The individuals listed below are all listed for diverse and differing reasons. Specifically, while I admire Ayn Rand's abilities as a novelist, and her insightful perspective on the human condition, I do not necessarily agree with her devout athiesm. Likewise while I stand in awe of the amazing works of Jim Steinman, his aloof attitude and self-aggrandizing leave a lot to be desired. Yet, in their own rights, each of these individuals had something amazing to share with the world at large, whether they had an equally less desirable personality trait to overshadow that contribution or not.
Greenspan, for example, is the source of one of my favorite stories. As a manager, it is my job to make sure that individuals in my employ are turning out the best work possible each and every day. As a result, I sometimes have to motivate them to introspection and to do so, I enjoy using a story I once heard about Mr. Greenspan.

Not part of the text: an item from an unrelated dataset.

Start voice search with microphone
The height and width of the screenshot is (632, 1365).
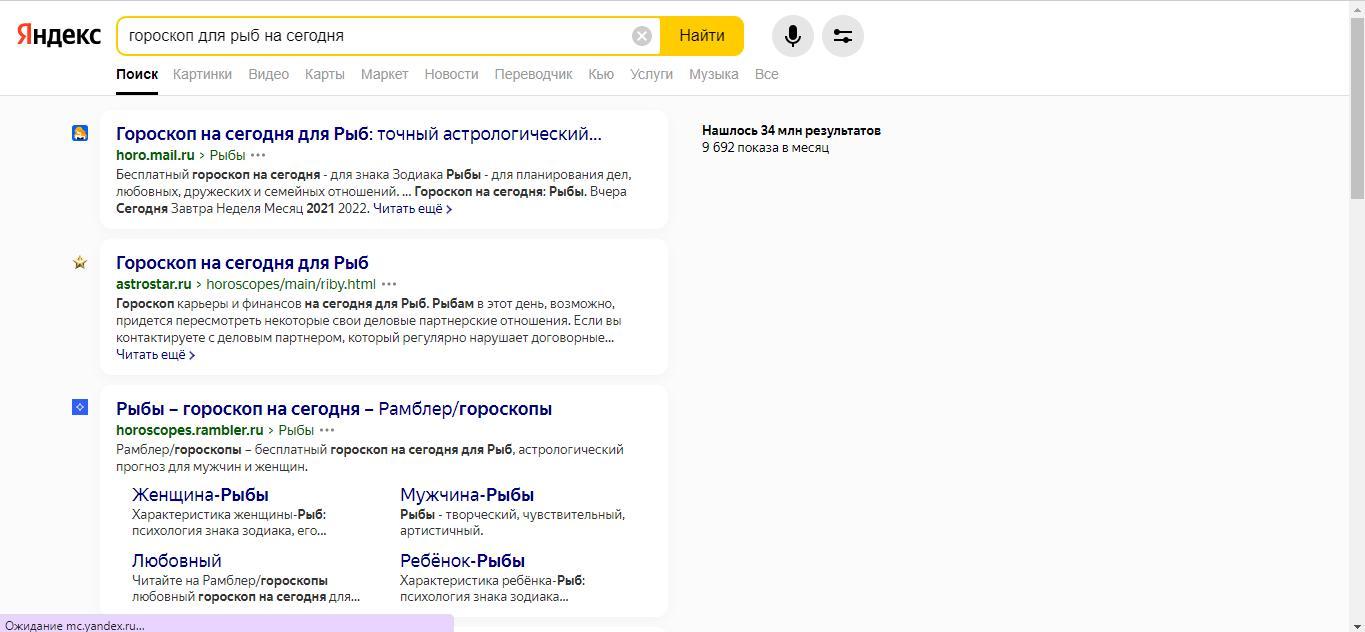pyautogui.click(x=792, y=36)
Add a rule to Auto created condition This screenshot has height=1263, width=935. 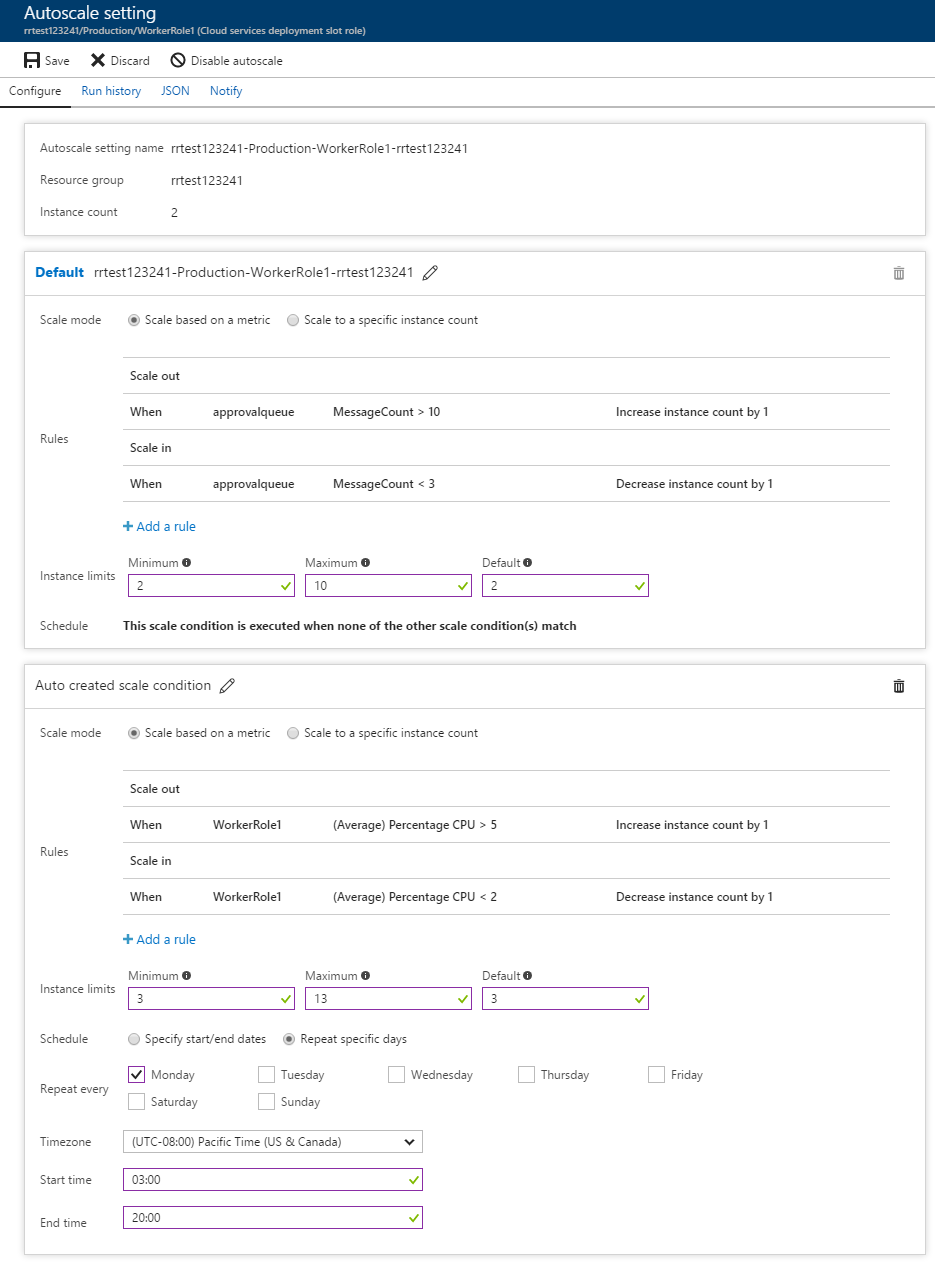159,940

Specifically, he once had a new intern working for him who provided him with a report. The next morning, the report was back on the interns' desk. Assuming that Mr. Greenspan was dissatisfied with the quality, he worked on it further, honing it. Yet, the very next morning, there was the report once more on his desk. Once more, he attacked the report. After several days of this, he finally took the report to Mr. Greenspan personally. As he handed it to him, he said, "Mr. Greenspan, this is the best that I can do. I have worked this report to the best of my abilities."
Mr. Greenspan's response? "Very good. Then this time, I shall look at it." How can you not admire a man who pushes you to be your best without really doing anything?
Henry Knox was not only a patriot, but was a bibliophile as well. Debatably, he was the owner of the first bricks-and-mortar book store in the colonies. What's not to love?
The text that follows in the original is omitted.